125

The Eretna Oghullarï

736–82/1336–80

North-eastern Anatolia

⊘ 736/1336

Eretna b. Ja‘far, ‘Alā’ al-Dīn

⊘ 753/1352

Muḥammad I b. Eretna, Ghiyāth al-Dīn

⊘ 767/1366

‘Alī b. Muḥammad, ‘Ala‘ al-Dīn

782/1380

Muḥammad II Chelebi b. ‘Alī

782/1380

Rule and eventual succession in Sinop (Sīnūb) of Qāḍī Burhdn al-Dīn

Eretna (whose name has been explained as possibly stemming ultimately from Sanskrit ratna ‘jewel’) was a commander of Uyghur origin (hence from eastern Turkestan), probably in the service of the Chobanids and their suzerains the last Il Khānids. After the fall of Temür Tash b. Chobān (see above, no. 120), Eretna was able to assemble an extensive principality stretching from Ankara in the west and Samsun (Ṣāmsūn) in the north to Erzincan (Erzinjān) in the east, with its capital first at Sivas (Sīwās) and then at Kayseri (Qayṣariyye), and under the protection of the Mamlūks of Egypt and Syria.
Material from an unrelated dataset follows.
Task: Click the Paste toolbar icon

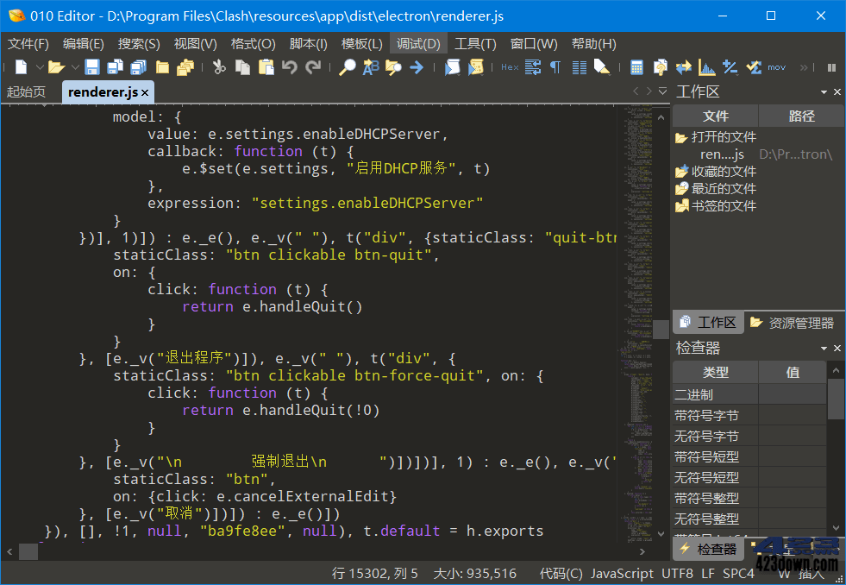Action: point(266,66)
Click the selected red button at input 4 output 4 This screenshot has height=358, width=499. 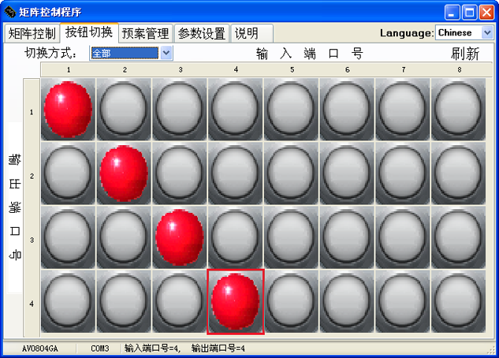coord(236,301)
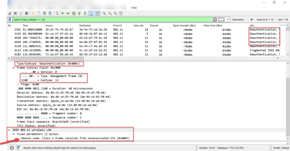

After his death, however, the lands of Eretna were nibbled away by the Ottomans in the west and the Aq Qoyunlu in the east, and authority in their lands was effectively exercised by Qāḍī Burhān al-Dīn, who in 782/1380 ended the line of Eretna and instituted his own short-lived beylik based on Sivas (see below, no. 126).

Khalīl Ed’hem, 384–6; Zambaur, 155; Bosworth-Merçil-İpşirli, 297–9.

EI2 ‘Eretna’ (cl.cahen); ‘Erenta’İA (İ. H. Uzunçarşili).

İ. H. Uzunçarşih, Anadolu beylikleh, 155–61.